• ACTIVITY: For the data below, restate word for word only the lines from the line containing "Instagram (387, 2205)" through the line containing "[Sitenize trafik çekiyor", both ends included.

• Stored items:
▬▬▬
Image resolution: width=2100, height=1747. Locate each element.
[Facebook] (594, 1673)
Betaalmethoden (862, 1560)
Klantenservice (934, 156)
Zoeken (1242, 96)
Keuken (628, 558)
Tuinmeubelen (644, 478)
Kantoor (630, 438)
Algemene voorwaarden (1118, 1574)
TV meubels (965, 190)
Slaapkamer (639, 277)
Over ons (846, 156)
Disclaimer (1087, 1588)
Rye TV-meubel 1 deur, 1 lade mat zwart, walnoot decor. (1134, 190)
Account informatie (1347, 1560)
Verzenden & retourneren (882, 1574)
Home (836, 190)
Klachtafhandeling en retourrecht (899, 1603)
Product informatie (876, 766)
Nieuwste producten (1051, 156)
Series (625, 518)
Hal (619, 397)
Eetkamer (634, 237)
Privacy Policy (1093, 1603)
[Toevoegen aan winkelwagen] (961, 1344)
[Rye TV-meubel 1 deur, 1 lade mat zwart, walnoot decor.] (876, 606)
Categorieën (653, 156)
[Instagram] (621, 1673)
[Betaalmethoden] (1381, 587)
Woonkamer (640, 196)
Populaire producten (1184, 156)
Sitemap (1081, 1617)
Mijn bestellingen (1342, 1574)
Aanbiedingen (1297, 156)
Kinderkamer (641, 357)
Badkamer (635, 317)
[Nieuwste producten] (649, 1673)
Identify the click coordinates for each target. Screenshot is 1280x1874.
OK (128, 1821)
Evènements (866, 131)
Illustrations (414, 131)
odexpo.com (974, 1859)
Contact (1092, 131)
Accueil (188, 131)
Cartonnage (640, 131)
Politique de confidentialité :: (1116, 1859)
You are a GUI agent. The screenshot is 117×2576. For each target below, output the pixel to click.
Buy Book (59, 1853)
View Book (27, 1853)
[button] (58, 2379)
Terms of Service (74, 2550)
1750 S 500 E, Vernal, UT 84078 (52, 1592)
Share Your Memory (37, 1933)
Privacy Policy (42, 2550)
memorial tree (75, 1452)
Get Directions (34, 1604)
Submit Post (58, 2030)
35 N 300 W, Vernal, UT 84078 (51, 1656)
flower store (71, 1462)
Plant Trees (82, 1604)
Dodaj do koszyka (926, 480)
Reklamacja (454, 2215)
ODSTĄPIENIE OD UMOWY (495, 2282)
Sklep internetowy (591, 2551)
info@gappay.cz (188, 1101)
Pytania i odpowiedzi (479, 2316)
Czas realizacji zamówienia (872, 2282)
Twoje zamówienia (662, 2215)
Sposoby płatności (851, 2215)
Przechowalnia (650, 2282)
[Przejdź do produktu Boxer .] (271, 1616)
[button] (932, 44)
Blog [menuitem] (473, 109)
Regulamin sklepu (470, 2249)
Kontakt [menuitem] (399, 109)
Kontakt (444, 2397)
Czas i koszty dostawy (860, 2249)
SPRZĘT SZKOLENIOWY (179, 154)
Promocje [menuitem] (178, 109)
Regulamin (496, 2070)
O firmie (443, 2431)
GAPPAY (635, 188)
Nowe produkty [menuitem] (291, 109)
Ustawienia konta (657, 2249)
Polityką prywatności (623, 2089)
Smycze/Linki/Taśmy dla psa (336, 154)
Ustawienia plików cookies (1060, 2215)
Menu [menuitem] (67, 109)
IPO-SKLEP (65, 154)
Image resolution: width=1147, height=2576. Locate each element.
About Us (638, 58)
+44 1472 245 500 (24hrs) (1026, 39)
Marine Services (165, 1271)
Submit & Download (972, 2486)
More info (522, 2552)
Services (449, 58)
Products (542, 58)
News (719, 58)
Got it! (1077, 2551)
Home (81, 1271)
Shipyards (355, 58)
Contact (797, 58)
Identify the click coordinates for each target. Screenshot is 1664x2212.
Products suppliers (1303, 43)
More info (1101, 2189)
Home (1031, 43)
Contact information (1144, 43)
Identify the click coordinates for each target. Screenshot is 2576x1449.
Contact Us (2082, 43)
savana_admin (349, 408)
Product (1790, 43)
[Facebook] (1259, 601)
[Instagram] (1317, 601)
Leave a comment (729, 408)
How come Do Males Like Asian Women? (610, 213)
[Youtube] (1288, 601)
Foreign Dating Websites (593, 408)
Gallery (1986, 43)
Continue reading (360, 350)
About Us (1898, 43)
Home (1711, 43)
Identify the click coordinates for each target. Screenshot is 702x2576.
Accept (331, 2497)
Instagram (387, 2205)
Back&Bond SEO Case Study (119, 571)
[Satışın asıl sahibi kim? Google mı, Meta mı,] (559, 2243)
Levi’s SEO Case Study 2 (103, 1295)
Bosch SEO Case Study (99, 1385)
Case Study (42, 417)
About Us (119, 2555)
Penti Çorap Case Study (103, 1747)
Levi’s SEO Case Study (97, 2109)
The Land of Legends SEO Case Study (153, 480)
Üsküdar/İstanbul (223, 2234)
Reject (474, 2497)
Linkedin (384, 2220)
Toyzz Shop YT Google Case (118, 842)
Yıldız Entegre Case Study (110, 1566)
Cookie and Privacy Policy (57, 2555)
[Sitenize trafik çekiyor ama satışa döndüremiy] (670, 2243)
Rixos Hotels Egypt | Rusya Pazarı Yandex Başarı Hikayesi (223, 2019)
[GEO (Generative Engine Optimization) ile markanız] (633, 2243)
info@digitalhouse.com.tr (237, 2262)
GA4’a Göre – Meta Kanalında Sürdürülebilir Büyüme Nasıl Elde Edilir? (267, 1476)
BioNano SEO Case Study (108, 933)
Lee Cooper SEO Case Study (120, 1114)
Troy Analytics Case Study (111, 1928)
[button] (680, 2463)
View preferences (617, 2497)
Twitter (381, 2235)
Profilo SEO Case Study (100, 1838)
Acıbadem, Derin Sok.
▬▬▬
• REPLY:
Instagram (387, 2205)
Back&Bond SEO Case Study (119, 571)
[Satışın asıl sahibi kim? Google mı, Meta mı,] (559, 2243)
Levi’s SEO Case Study 2 (103, 1295)
Bosch SEO Case Study (99, 1385)
Case Study (42, 417)
About Us (119, 2555)
Penti Çorap Case Study (103, 1747)
Levi’s SEO Case Study (97, 2109)
The Land of Legends SEO Case Study (153, 480)
Üsküdar/İstanbul (223, 2234)
Reject (474, 2497)
Linkedin (384, 2220)
Toyzz Shop YT Google Case (118, 842)
Yıldız Entegre Case Study (110, 1566)
Cookie and Privacy Policy (57, 2555)
[Sitenize trafik çekiyor ama satışa döndüremiy] (670, 2243)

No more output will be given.